Can you copy the court judgment below word for word, from "The first and second respondents have" up to and including "application was brought."?

Text block:

BEGIN

When the matter was argued before me on 10 March 2011, all outstanding affidavits, both in the main and the intervention application had been exchanged. Mr Mundell , who appeared for the intervening party informed the Court that it would be convenient for me to first hear and entertain the intervention application, and depending on the outcome thereof, the main application would be entertained. The effect of it was the separation of the two applications. This approach was endorsed by Mr Da Silva, who appeared with Mr Ascar for the respondents in the intervention application. I dealt with the matter as proposed by the parties. To avoid confusion, the parties herein, will be referred to as they appear in the intervention application.
The respondents have sought in the main application an order that Discovery Life Investments Services (Pty) Ltd (“Discovery”), release to the first and second respondents investments made by the first and second respondents with Discovery to the first and second respondents. Discovery has initially opposed the relief sought and then withdrew its opposition. Discovery abides the decision of the Court in the main application. The third respondent is the sole director of the first and second respondents. She is married to Maurice Rich (“called Mickey”). They have two children, a son and a daughter. The first applicant is the son and one Sharon is the daughter.
The third respondent and her husband established two trusts (“Emzed Trust – Stephen and Emzed Trust – Sharon”) for the benefit of their two children (“first applicant and Sharon”). The first applicant and the second applicant (“a chartered accountant”) are trustees of Emzed Trust – Stephen, and Sharon and Mickey are trustees of the Emzed Trust– Sharon. Mickey is no longer of a sound mind. He has been placed under curatorship in terms of an order of the North Gauteng High Court on 22 December 2010.
The third respondent and her husband incorporated two companies (“the first and second respondents”) also for the benefit of their two children. Emzed Trust – Stephen, holds 50% of the issued share capital in the first and second respondents, and Emzed Trust – Sharon, holds the remaining 50% of the issued shared capital in the first and second respondents.
The first and second respondents have invested certain monies with Discovery. The third respondent, in her capacity as the sole director of the first and second respondents, instructed Discovery to release the investments to the first and second respondents. The actual amounts sought to be released are not in issue. They actually appear in the main application as R1 477 132.35 and R2 699 447.76 respectively. It would appear that due to correspondence addressed to Discovery by the first applicant’s legal representative, imploring Discovery not to release the investments, Discovery has indeed not released the funds to date, hence the main application was brought.

END

Data rows:
BEGIN

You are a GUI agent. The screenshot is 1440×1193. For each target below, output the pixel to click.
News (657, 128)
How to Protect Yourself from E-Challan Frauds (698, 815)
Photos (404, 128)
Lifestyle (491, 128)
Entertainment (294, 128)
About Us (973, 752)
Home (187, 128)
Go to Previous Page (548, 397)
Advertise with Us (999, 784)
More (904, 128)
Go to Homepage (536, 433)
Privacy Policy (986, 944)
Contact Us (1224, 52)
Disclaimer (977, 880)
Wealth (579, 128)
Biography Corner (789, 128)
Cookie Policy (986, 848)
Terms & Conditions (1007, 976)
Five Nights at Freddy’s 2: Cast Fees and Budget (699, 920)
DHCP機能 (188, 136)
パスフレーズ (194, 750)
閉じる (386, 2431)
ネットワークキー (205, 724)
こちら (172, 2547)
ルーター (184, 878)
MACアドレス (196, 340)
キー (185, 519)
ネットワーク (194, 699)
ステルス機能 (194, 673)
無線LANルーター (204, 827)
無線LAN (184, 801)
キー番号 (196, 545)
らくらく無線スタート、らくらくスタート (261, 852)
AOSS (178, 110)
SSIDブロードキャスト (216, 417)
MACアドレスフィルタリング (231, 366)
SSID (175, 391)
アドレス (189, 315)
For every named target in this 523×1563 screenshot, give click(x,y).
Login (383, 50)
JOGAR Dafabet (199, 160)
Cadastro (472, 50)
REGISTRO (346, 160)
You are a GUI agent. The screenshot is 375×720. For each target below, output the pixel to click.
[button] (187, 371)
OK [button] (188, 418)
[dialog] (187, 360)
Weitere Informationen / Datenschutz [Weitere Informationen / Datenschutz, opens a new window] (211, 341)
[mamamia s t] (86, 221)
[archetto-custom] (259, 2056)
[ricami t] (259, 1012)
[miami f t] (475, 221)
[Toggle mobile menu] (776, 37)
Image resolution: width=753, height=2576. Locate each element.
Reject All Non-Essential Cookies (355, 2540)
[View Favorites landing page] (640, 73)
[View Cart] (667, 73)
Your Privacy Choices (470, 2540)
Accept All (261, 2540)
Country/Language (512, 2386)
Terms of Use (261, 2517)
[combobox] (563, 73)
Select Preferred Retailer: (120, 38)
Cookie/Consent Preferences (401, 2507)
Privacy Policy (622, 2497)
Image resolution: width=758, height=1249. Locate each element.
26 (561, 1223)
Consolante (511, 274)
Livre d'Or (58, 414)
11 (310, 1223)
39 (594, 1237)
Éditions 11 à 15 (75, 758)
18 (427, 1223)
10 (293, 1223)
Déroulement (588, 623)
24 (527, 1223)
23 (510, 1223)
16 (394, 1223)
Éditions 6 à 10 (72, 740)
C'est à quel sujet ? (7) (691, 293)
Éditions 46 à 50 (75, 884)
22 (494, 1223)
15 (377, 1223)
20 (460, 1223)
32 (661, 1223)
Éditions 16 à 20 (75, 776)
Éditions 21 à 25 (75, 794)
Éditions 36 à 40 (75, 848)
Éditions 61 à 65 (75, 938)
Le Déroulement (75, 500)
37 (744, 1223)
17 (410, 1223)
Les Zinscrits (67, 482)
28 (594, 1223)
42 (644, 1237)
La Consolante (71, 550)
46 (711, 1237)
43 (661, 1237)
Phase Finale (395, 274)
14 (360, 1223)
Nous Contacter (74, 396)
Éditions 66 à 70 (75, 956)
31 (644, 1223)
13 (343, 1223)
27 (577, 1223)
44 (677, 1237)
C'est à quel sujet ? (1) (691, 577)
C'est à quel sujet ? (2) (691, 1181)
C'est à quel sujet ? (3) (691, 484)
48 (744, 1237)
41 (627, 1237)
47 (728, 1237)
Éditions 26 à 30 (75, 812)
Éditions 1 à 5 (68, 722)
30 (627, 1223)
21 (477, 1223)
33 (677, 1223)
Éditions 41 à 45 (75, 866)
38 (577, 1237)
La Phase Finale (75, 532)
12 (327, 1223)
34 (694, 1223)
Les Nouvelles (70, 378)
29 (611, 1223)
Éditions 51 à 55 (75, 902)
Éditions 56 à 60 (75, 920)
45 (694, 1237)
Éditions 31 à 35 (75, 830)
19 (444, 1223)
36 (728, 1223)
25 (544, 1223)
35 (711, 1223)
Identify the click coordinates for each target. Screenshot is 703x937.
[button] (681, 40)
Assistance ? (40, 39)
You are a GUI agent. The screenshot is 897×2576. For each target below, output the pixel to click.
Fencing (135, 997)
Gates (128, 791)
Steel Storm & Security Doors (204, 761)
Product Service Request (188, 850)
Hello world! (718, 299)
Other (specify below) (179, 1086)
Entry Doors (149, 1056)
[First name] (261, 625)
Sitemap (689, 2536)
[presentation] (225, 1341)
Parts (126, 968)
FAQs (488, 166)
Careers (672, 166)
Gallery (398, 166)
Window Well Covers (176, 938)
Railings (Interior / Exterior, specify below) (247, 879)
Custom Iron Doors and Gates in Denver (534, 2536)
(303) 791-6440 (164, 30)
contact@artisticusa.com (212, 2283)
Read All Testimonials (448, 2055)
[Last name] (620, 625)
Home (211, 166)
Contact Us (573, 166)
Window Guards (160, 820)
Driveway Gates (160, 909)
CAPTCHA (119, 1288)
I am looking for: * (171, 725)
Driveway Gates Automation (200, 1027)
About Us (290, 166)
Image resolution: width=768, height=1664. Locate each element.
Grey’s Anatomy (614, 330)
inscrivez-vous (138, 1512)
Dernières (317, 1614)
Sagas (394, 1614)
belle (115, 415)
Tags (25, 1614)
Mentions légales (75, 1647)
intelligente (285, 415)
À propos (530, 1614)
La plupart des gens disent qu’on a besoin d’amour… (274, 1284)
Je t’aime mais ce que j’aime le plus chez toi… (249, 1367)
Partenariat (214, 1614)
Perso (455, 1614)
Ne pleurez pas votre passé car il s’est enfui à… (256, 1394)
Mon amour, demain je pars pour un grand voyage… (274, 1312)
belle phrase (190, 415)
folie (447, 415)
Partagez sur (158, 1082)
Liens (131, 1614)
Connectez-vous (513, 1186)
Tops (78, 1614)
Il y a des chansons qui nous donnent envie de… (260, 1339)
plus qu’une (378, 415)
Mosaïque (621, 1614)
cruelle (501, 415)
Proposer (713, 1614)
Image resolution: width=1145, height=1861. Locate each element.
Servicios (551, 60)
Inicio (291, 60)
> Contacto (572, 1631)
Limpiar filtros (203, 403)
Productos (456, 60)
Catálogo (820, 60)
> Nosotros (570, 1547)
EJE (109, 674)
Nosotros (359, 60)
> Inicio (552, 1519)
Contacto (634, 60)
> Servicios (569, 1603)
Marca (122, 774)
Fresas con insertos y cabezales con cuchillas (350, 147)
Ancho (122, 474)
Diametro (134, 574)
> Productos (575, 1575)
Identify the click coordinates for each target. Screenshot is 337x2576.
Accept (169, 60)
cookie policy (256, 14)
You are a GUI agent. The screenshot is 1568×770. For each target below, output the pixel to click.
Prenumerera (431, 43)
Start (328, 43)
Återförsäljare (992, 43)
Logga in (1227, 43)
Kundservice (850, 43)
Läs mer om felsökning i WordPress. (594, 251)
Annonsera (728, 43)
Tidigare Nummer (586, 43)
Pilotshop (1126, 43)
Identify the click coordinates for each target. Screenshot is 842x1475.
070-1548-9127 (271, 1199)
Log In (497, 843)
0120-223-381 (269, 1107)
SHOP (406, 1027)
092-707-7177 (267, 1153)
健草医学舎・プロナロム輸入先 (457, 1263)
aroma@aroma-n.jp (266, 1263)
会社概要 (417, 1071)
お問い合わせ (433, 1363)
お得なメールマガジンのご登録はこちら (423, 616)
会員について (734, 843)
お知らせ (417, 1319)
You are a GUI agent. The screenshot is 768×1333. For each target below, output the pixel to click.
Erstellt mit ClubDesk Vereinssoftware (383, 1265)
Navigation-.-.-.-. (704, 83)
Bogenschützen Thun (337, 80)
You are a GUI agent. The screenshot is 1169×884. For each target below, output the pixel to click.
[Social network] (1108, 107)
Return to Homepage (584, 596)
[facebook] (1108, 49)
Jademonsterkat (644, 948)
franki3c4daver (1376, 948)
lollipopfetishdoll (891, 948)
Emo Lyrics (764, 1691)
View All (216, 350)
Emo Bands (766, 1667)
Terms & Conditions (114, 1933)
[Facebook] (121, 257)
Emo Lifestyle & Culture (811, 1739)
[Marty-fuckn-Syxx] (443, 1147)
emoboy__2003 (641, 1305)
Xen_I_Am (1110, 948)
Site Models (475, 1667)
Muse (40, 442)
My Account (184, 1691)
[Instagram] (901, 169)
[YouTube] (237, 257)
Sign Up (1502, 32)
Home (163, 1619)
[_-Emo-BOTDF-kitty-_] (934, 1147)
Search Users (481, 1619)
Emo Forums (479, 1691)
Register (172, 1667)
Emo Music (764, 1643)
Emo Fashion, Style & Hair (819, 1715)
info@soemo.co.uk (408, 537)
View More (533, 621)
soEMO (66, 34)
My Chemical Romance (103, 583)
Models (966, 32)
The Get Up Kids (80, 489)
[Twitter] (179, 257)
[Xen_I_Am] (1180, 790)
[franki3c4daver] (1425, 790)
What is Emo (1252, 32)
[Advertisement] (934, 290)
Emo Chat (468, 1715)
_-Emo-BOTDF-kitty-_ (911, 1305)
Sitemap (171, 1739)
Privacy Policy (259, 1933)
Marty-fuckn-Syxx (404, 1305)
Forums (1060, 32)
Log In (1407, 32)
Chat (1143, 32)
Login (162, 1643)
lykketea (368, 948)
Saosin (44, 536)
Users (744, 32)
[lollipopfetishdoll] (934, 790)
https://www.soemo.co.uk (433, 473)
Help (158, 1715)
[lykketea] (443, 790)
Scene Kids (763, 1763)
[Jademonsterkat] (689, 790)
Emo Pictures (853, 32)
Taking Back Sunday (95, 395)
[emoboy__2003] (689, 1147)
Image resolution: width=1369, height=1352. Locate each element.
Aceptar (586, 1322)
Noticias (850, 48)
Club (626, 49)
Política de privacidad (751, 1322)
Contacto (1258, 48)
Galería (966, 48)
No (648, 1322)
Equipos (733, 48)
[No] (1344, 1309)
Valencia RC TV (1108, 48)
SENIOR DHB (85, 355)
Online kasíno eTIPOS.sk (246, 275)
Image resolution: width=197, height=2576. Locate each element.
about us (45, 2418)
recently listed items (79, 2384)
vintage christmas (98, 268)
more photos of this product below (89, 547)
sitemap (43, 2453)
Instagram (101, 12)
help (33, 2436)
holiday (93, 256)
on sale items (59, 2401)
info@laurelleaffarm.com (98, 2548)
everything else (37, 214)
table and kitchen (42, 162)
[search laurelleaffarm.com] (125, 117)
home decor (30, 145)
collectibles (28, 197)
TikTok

END

Expected answer:
The first and second respondents have invested certain monies with Discovery. The third respondent, in her capacity as the sole director of the first and second respondents, instructed Discovery to release the investments to the first and second respondents. The actual amounts sought to be released are not in issue. They actually appear in the main application as R1 477 132.35 and R2 699 447.76 respectively. It would appear that due to correspondence addressed to Discovery by the first applicant’s legal representative, imploring Discovery not to release the investments, Discovery has indeed not released the funds to date, hence the main application was brought.